TBS is a form of rTMS at low intensity that delivers continuous (cTBS) or intermittent (iTBS) high-frequency pulses inducing homosynaptic plasticity in the stimulated area. TBS effects depend on corticospinal output depend on the nature of stimulation. iTBS over motor cortex increases the amplitude of MEPs [92, 93], while cTBS over motor cortex decreases the amplitude of MEPs [92, 94], although this pattern is not always observed [9597]. In participants with stroke, iTBS improves hand function [98] and increases MEP amplitudes [98, 99]. In addition, applying multiple sessions of cTBS in participants with amyotrophic lateral sclerosis decrease MEP amplitudes and increase RMT [100]. Although it has yet to be tested, TBS over motor cortex representation of the affected muscle in SCI may have the potential to modulate intracortical (i.e., SICI, ICF) and corticospinal circuitry (i.e., MEP amplitude). Hence, TBS, like rTMS, may be a suitable tool to influence synaptic interactions by strengthening the residual connections [92] and therefore increase motor output from the affected muscle. Further, by modulating plasticity within the cortex, indirect changes in the spinal circuitry may occur. Hence, TBS may provide an alternate method to induce plasticity in the cortex that may lead to motor recovery in SCI participants.

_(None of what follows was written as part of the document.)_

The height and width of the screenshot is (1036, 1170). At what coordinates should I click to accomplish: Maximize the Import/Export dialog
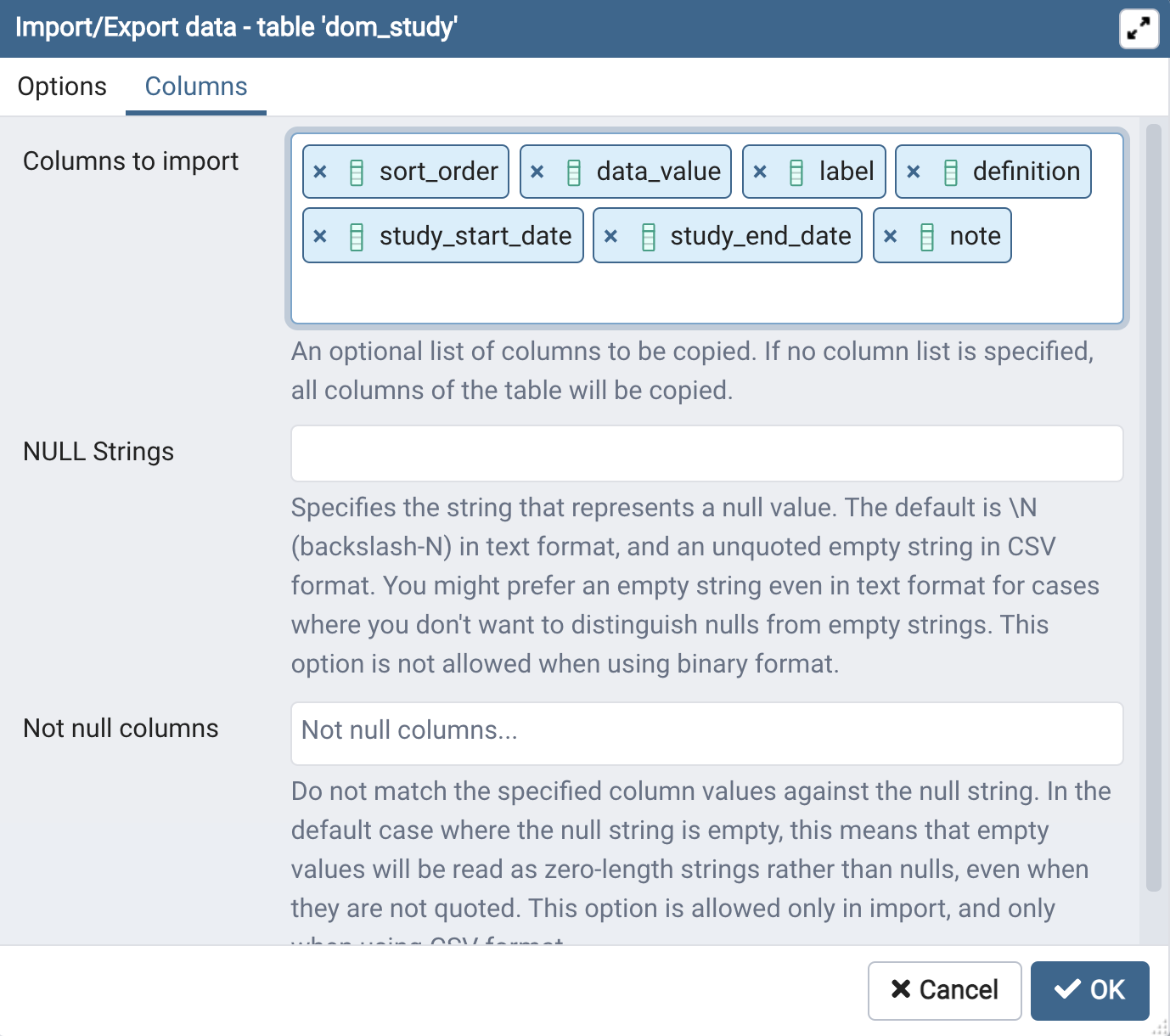(1139, 29)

RPAS is based on the principles of STDP and involves pairing 5 Hz rTMS with peripheral nerve stimulation at a specific interstimulus interval [101]. Unlike PAS, which requires ~30 min to deliver, rPAS provides a particularly fast method (i.e., ~3–4 min for 600 pulses) to induce increases in corticospinal excitability. RPAS over the motor cortex increases MEP amplitudes and reduces SAI [101104] in uninjured individuals. However, rPAS has yet to be investigated in clinical populations presenting with motor impairments. In rPAS, the pairing of TMS with nerve stimuli activates both, afferent and efferent pathways. Recently, it has been speculated that reorganization in the cortex following afferent stimulation may be crucial in neurorehabilitation of the hand [105]. Since rPAS is highly efficient in increasing corticospinal excitability in healthy adults for prolonged periods of time, it may provide a useful tool to promote sensory-motor coupling [102] in SCI participants.

Another promising NIBS technique involves the delivery of 40 min of constant current stimulation to the spinal cord [106]. Long-lasting transspinal constant current stimulation (ts-CCS) alters cortical, corticospinal, and spinal plasticity in uninjured participants. Knikou et al. [106] found that both cathodal tsCCS and anodal tsCCS decreased afferent-mediated MEP facilitation, increased MEP amplitudes, and decreased transspinal-evoked potentials (TEPs) of knee flexors. Further, cathodal tsCCS increased TMS-mediated tibialis anterior flexor reflex facilitation, while anodal tsCCS decreased TMS-mediated TA flexor reflex facilitation and decreased post-activation depression of TEPs for the soleus H-reflex. This technique provides a way to directly stimulate the spinal cord, changing the synaptic efficacy between descending motor axons and spinal motorneurons, cortical interneurons and descending motor axons and Ia afferents and motorneurons [106]. While more research is required to determine the efficacy of this tool at modulating changes in the cortex and spinal cord to promote motor recovery in clinical populations, it may have the potential to improve voluntary motor function in SCI participants.